Work required: Each line of the data must be copied exactly.

───── Records to use ─────

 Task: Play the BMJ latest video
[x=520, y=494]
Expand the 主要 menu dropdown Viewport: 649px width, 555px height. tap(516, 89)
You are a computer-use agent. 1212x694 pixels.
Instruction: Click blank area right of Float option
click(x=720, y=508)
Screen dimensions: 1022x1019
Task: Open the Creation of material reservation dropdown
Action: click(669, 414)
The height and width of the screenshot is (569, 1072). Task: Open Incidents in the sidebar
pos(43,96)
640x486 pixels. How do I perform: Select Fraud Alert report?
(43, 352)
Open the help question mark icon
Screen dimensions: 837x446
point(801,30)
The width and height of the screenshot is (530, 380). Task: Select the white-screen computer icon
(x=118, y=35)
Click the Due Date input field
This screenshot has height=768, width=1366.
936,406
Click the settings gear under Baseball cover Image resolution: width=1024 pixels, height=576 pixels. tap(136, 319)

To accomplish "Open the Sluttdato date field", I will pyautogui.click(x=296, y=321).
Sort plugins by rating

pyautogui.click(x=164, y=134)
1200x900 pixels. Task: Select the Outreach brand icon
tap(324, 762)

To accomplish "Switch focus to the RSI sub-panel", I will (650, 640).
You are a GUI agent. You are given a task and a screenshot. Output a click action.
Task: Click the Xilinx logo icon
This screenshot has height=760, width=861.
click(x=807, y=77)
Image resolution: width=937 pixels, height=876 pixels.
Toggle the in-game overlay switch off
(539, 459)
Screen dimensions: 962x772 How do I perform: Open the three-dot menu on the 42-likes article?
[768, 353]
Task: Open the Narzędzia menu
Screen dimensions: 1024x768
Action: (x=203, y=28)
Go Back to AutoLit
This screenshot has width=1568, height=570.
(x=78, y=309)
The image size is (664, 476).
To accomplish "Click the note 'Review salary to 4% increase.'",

─────

Expected answer:
 Task: Play the BMJ latest video
[x=520, y=494]
Expand the 主要 menu dropdown Viewport: 649px width, 555px height. tap(516, 89)
You are a computer-use agent. 1212x694 pixels.
Instruction: Click blank area right of Float option
click(x=720, y=508)
Screen dimensions: 1022x1019
Task: Open the Creation of material reservation dropdown
Action: click(669, 414)
The height and width of the screenshot is (569, 1072). Task: Open Incidents in the sidebar
pos(43,96)
640x486 pixels. How do I perform: Select Fraud Alert report?
(43, 352)
Open the help question mark icon
Screen dimensions: 837x446
point(801,30)
The width and height of the screenshot is (530, 380). Task: Select the white-screen computer icon
(x=118, y=35)
Click the Due Date input field
This screenshot has height=768, width=1366.
936,406
Click the settings gear under Baseball cover Image resolution: width=1024 pixels, height=576 pixels. tap(136, 319)

To accomplish "Open the Sluttdato date field", I will pyautogui.click(x=296, y=321).
Sort plugins by rating

pyautogui.click(x=164, y=134)
1200x900 pixels. Task: Select the Outreach brand icon
tap(324, 762)

To accomplish "Switch focus to the RSI sub-panel", I will (650, 640).
You are a GUI agent. You are given a task and a screenshot. Output a click action.
Task: Click the Xilinx logo icon
This screenshot has height=760, width=861.
click(x=807, y=77)
Image resolution: width=937 pixels, height=876 pixels.
Toggle the in-game overlay switch off
(539, 459)
Screen dimensions: 962x772 How do I perform: Open the three-dot menu on the 42-likes article?
[768, 353]
Task: Open the Narzędzia menu
Screen dimensions: 1024x768
Action: (x=203, y=28)
Go Back to AutoLit
This screenshot has width=1568, height=570.
(x=78, y=309)
The image size is (664, 476).
To accomplish "Click the note 'Review salary to 4% increase.'",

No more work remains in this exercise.